The tour’s penultimate night arrives at Liverpool’s M&S Bank Arena on May twenty nine, and hometown darling Luke Littler is the undisputed headline act. Warrington sits just twenty miles up the motorway, ensuring thousands of friends and family among the sold‑out ten thousand crowd ready to raise the roof for the teenage sensation.

Littler’s record on Merseyside is flawless: he lifted the 2024 World Series event here and averaged a mind‑bending one hundred and eight in an exhibition last December. Yet home expectations can weigh heavy, and pundits remember Michael Smith’s stumble under similar pressures in 2021.

His opener is against Michael van Gerwen, offering immediate fireworks. Littler leads their season series five‑four and rattled off a six‑one demolition in Leeds that still loops on social media. Van Gerwen, however, recorded Liverpool’s highest checkout in history—a one seventy—back in 2017 and loves the board’s high‑visibility wiring.

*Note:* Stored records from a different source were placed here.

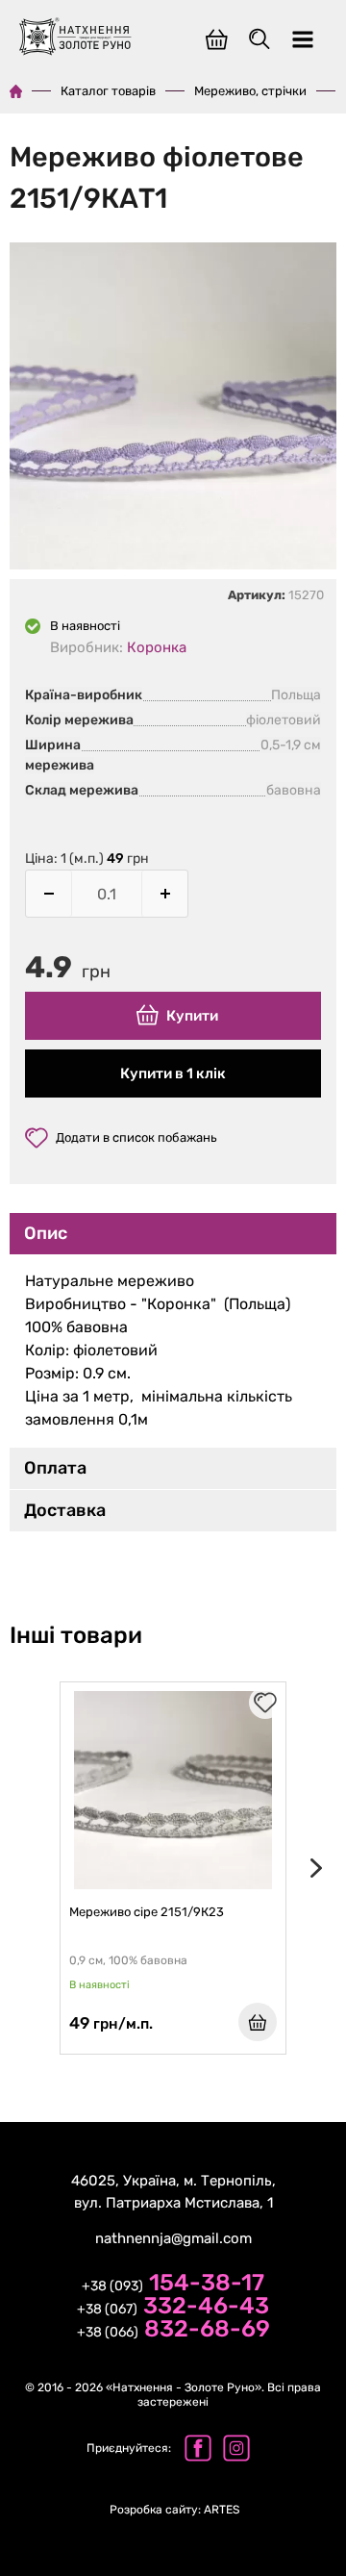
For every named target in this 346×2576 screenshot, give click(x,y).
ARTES (174, 2509)
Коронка (156, 647)
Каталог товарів (108, 91)
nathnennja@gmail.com (173, 2238)
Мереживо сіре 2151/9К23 (146, 1912)
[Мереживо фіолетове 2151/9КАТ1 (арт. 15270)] (173, 409)
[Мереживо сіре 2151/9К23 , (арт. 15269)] (173, 1790)
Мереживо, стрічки (250, 91)
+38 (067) (173, 2307)
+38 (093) (173, 2284)
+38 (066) (173, 2330)
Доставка (65, 1510)
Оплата (55, 1467)
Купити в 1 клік (173, 1073)
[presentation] (312, 1868)
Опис (45, 1233)
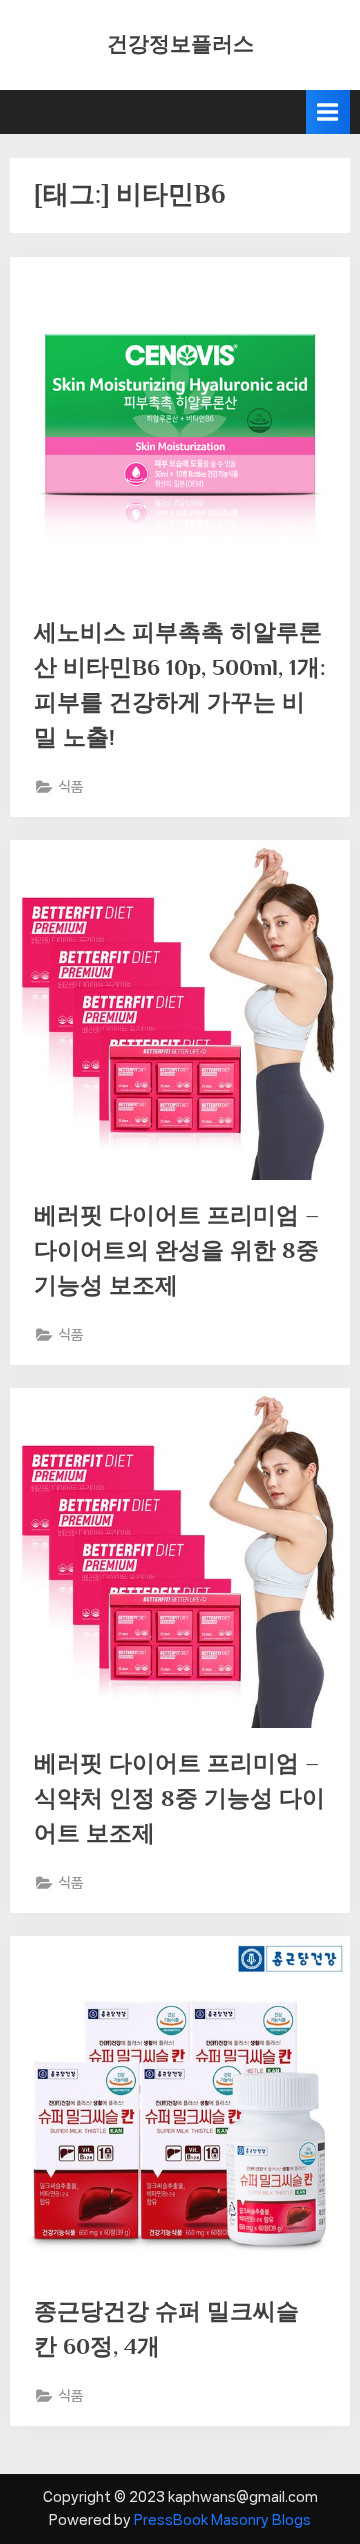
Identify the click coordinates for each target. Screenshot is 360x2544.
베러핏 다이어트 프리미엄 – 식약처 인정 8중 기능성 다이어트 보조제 (179, 1798)
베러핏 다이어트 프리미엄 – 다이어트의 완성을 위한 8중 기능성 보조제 (177, 1250)
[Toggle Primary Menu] (328, 111)
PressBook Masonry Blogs (222, 2520)
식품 (71, 786)
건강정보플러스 (180, 44)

Gerwyn Price meets Luke Humphries in another blockbuster, while Nathan Aspinall faces Jonny Clayton in a clash possibly decisive for the final play‑off berth. Clayton has historically thrived under partisan noise, but Aspinall’s Manchester triumph suggests he can spoil any homecoming party.

Should Littler capture the nightly title on Merseyside, he would set a Premier League record for most points in a season before the O2 finals. Liverpool crowds treasure sporting history, and they may witness another chapter etched by their local phenom before the lights dim on the league phase.